You can also be leaving debris or harmful compounds and materials on the grass while you’re trying to do other things, which can have adverse effects on the grass nearby. In some cases, this will be as simple as slight discoloration, but it’s entirely possible to accidentally feed it a chemical that can kill it, especially if you’ve been building, painting or tearing down a structure in your garden that’s made of non-natural materials.
This can be difficult to clean up, especially if it’s a power or liquid chemical that seeps into the soil, so taking preventative measures ahead of time is the only way to really stop it.
Soil quality and toughness can be surprisingly hard to deal with, and it can have a severe effect on not only your lawn but all of the plants growing on it. Unlike diseases or dry areas, it can take a lot of effort (and, sometimes, money) to fix the problem, and you might end up struggling to get the grass to heal fully. In a worst-case scenario, it might even lead to your entire garden needing to be replanted. However, there are some ways around it.
If it’s an entirely new garden, you should be able to use a top layer of softer and looser soil to provide a “buffer” for grass and small plants. This can often be enough to let them grow reasonably well and might help them deal with the harder soil underneath once they’ve established themselves and started to spread.
It’s a good idea to test your soil if you’re able to. There are various methods of doing this, with one of the easiest being pouring some vinegar onto it and seeing if it fizzes (meaning that it has a pH of 7-8, which is above the optimal range). Certain types of grass will work best at different pH levels, so you should always check with experts if you’re planning on putting down fresh seeds or turning a bare area into a completely new garden.

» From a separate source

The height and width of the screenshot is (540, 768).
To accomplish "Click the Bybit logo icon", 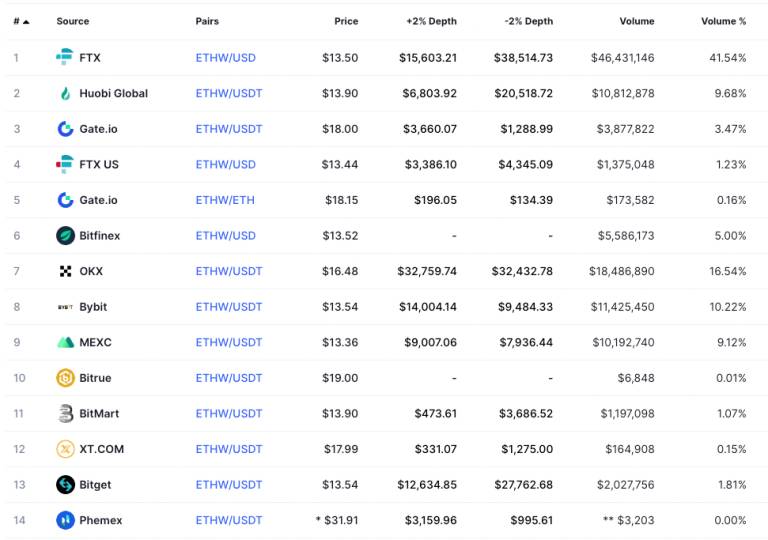I will (65, 307).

You can also try to aerate your lawn – this mostly involves leaving small holes that can let in water, air and other important nutrients to keep the soil wet and feed the roots of any plants or grass growing in it. This can take a while, but it’s often the easiest way to get more food and water to a garden that desperately needs it.
Helping your Lawn Recover
Once the problem is dealt with, you’ll need to make sure your lawn can recover and heal properly. It won’t always go back to how it was originally, so you’ll need to keep an eye on it and watch how it repairs. For example, if it still seems to be slightly barren, you might have to sow new seeds and see if it starts spreading properly again.

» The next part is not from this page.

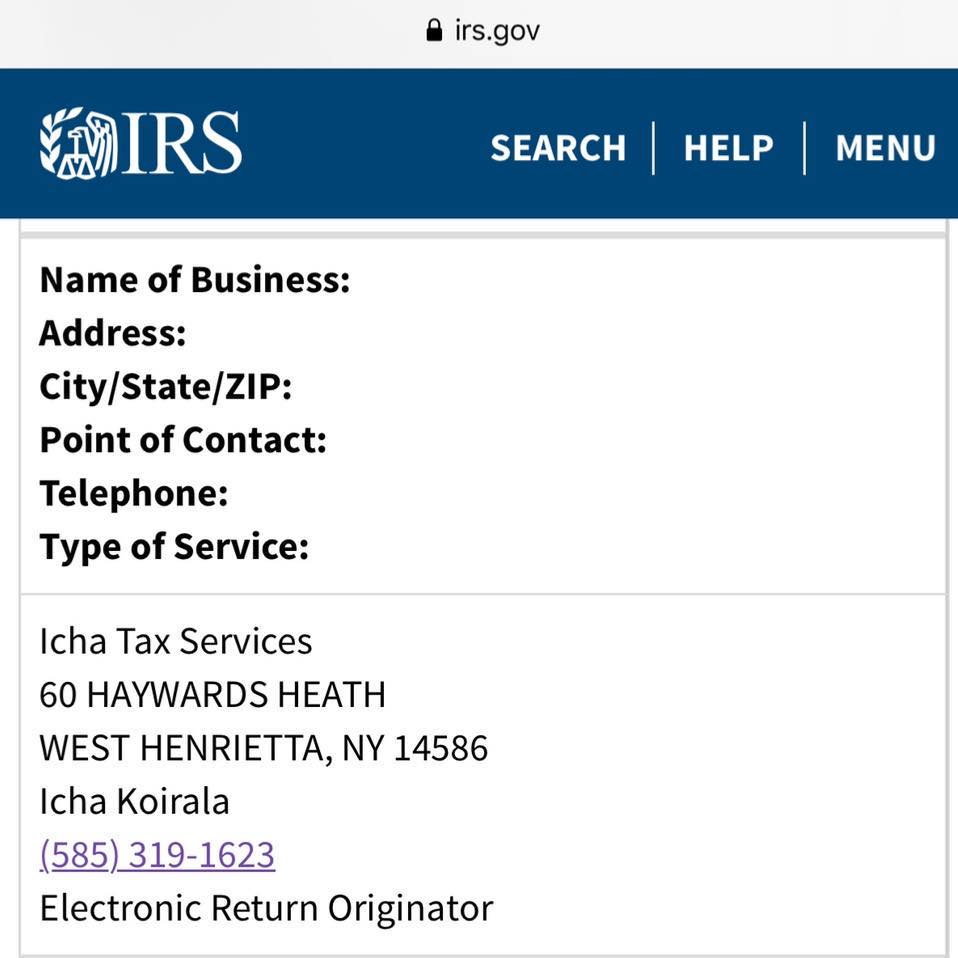
Task: Click the "Point of Contact:" label
Action: [183, 440]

If it still isn’t working, then there may be something left over from the original cause of the problem, and you might need to take stronger measures to get rid of it for good. If you had to deal with insects, for instance, then you might still have a small group left, whereas spilled chemicals or compounds could still be lying in the soil and harming any grass that tries to grow over the area.
This can be incredibly hard to fix, and you might even have to try replacing that section of the soil to physically remove the problem if other methods don’t work.

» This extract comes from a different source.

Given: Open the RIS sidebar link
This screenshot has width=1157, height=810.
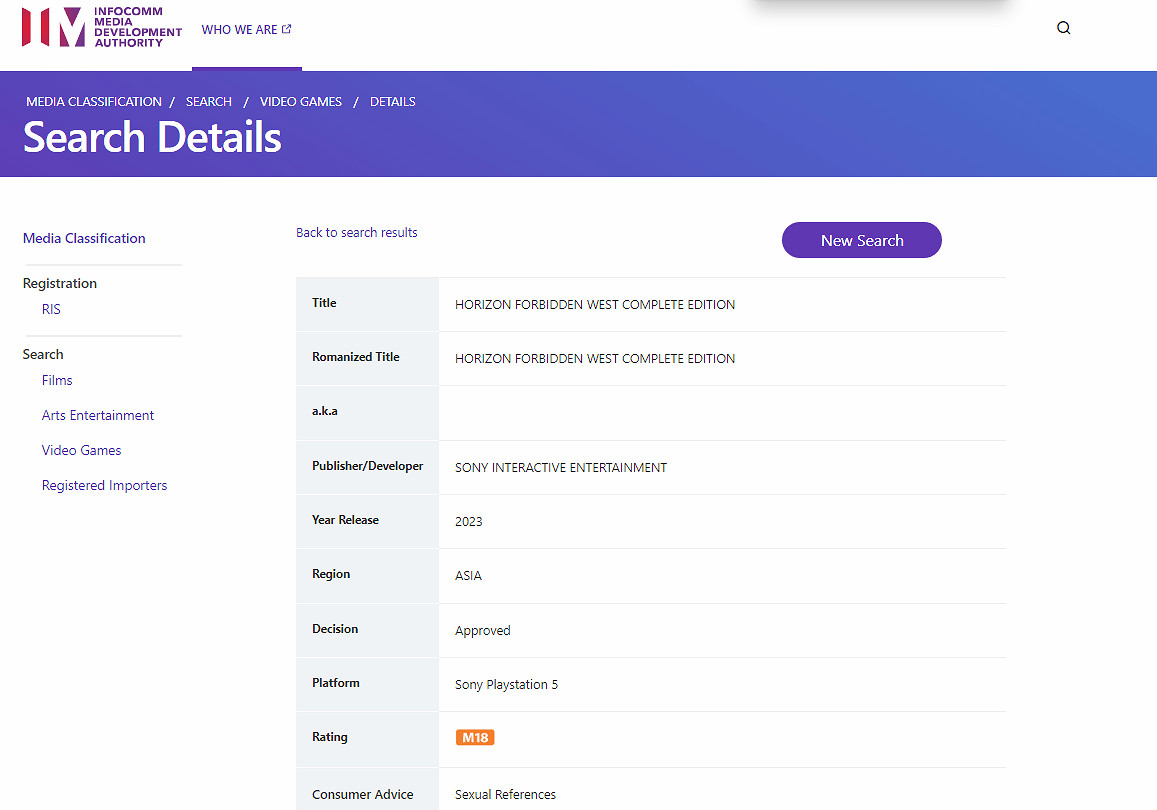Looking at the screenshot, I should (51, 309).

Overall, if you notice any issues with how your grass is growing, you should focus on diagnosing the problem as soon as possible and trying to fix it in case it spreads anywhere. No matter what the cause actually is, leaving it for too long will only make things worse in the long run, and it’s entirely possible to end up with your whole garden getting overtaken by a disease or insect infestation if you don’t stop the problem when it’s still just a minor issue.